=== SHORT PROBLEM A ===
In the piece on the St. John's seminary basketball team, rewrite the part that opens with "No, it’s not" and closes with "quite a lot.", substituting "seminary students" for "seminarians".

=== SELECTED EXTRACT ===
>>
Imagine the scene: The alarm clock starts beeping and it’s 4 a.m. Basketball practice starts in an hour. It’s time for a group of bleary-eyed young men to grab their gear, meet their teammates, and begin a one-mile uphill jog in the middle of New England’s freezing weather to the basketball facility.
Once inside the gym, the work begins: stretching, sprints, layups, scrimmaging, shooting, defensive posture, all with one goal in mind — winning.
This type of intense training is all in a day’s work for one team of men in Boston.
No, it’s not the Division I team at Boston College, Boston University, or Northeastern University.
Rather, it’s how a team of seminarians at St. John’s Seminary in Boston trains. And their goal of winning is twofold: victory in the spiritual life and a championship trophy at the national tournament for seminaries, which is held once a year.
But what does playing basketball have to do with priestly formation? Well, according to the seminarians who play for the St. John’s Eagles, quite a lot.
St. John’s Seminary’s basketball team at practice. Credit: St. John’s Seminary/YouTube May 18, 2023
A ‘microcosm of the spiritual life’
When 27-year-old Deacon Marcelo Ferrari, the team’s co-captain, first entered seminary, he saw the game as more of an extracurricular activity, “a good opportunity to spend some time with close friends and maybe build some fraternity.”
“But very quickly it became clear that the basketball team is just a microcosm of the spiritual life,” Ferrari, of Monterrey, Nuevo León, Mexico, said.
Playing the game together imitates the spiritual life in that “you experience a lot of humiliation, especially if you’re not as skilled like me,” said Ferrari, who has more experience in soccer than in basketball.
“But you also just learn a real sense of what sacrifice means,” he said. “Even practice just being at 5 in the morning is enough to demand a lot of the human heart.”
The experience of being on the team aided in Ferrari’s priestly formation in “so many ways,” he said, adding that “it became a critical space for me to recognize especially more of those subtle movements of the heart.”
“There’s nothing like team sports to bring out every part of you,” he said.
An uphill climb
Ferrari had never played organized basketball until he entered St. John’s Seminary. It wasn’t until another seminarian who established the team, now-recently ordained Father Peter Schirripa, asked him to join that he considered it.
“He saw me playing soccer and was like, ‘Oh, this guy’s mildly athletic. Let’s see if we can get him a basketball and see what he can do,’” Ferrari said.
This type of recruiting was par for the course for Schirripa, 30, who grew up in Lexington, Massachusetts, and had the idea for the team when he first entered seminary more than six years ago.
But Schirripa, who had experience in basketball, track and field, and soccer, credits the founder of the media apostle Word on Fire, Bishop Robert Barron, with the conception of the idea.
Schirripa was visiting his alma mater St. Anselm College during its 2017 graduation ceremony, the spring before his entrance to seminary, when he met Barron, who was giving the commencement address. Barron mentioned to him that there was a national basketball tournament for seminaries and encouraged Schirripa to put together a team from St. John’s.
So, Schirripa brought the idea to his superiors at the seminary and got a green light to start building a team for the national tournament.
<<
=== RECORDS SHOWN ===
>>
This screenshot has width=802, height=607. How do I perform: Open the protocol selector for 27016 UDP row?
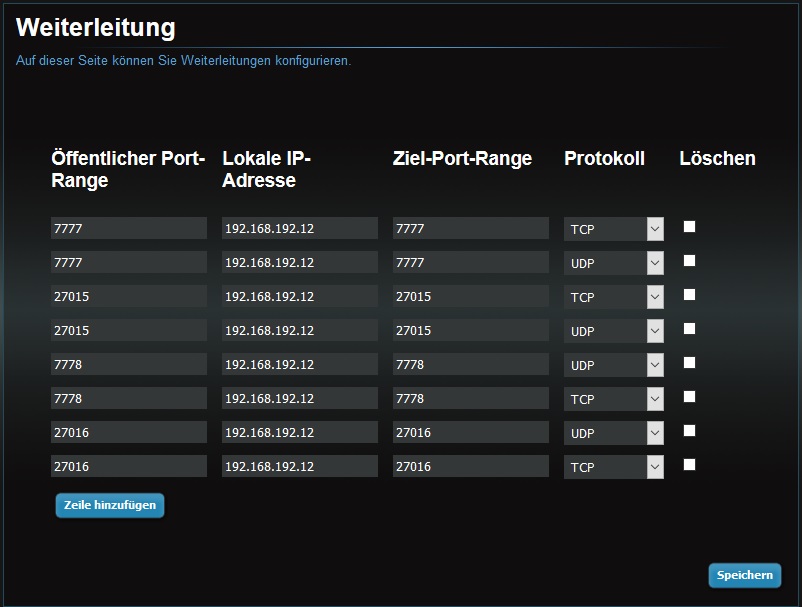click(613, 433)
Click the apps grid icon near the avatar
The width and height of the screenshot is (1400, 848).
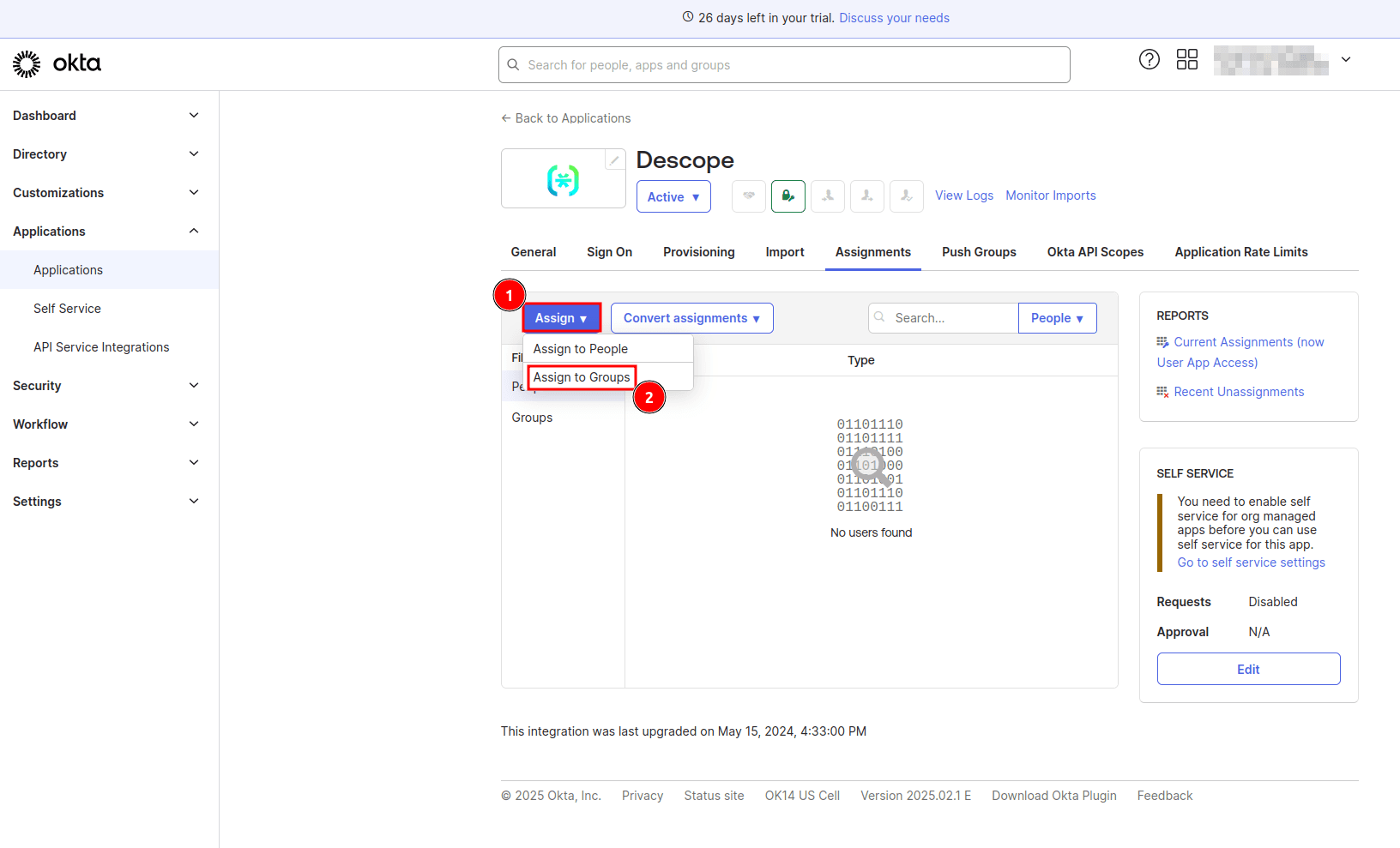1187,59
<<
=== SHORT PROBLEM B ===
Write out every line of both records above again, requests included, but multiply each coordinate in the answers by 1.75 and round to the nearest whole number, with halves rounded up. Leave the pictures out.

=== FINAL ANSWER A ===
No, it’s not the Division I team at Boston College, Boston University, or Northeastern University.
Rather, it’s how a team of seminary students at St. John’s Seminary in Boston trains. And their goal of winning is twofold: victory in the spiritual life and a championship trophy at the national tournament for seminaries, which is held once a year.
But what does playing basketball have to do with priestly formation? Well, according to the seminary students who play for the St. John’s Eagles, quite a lot.

=== FINAL ANSWER B ===
This screenshot has width=802, height=607. How do I perform: Open the protocol selector for 27016 UDP row?
click(1073, 758)
Click the apps grid icon near the avatar
The width and height of the screenshot is (1400, 848).
2077,103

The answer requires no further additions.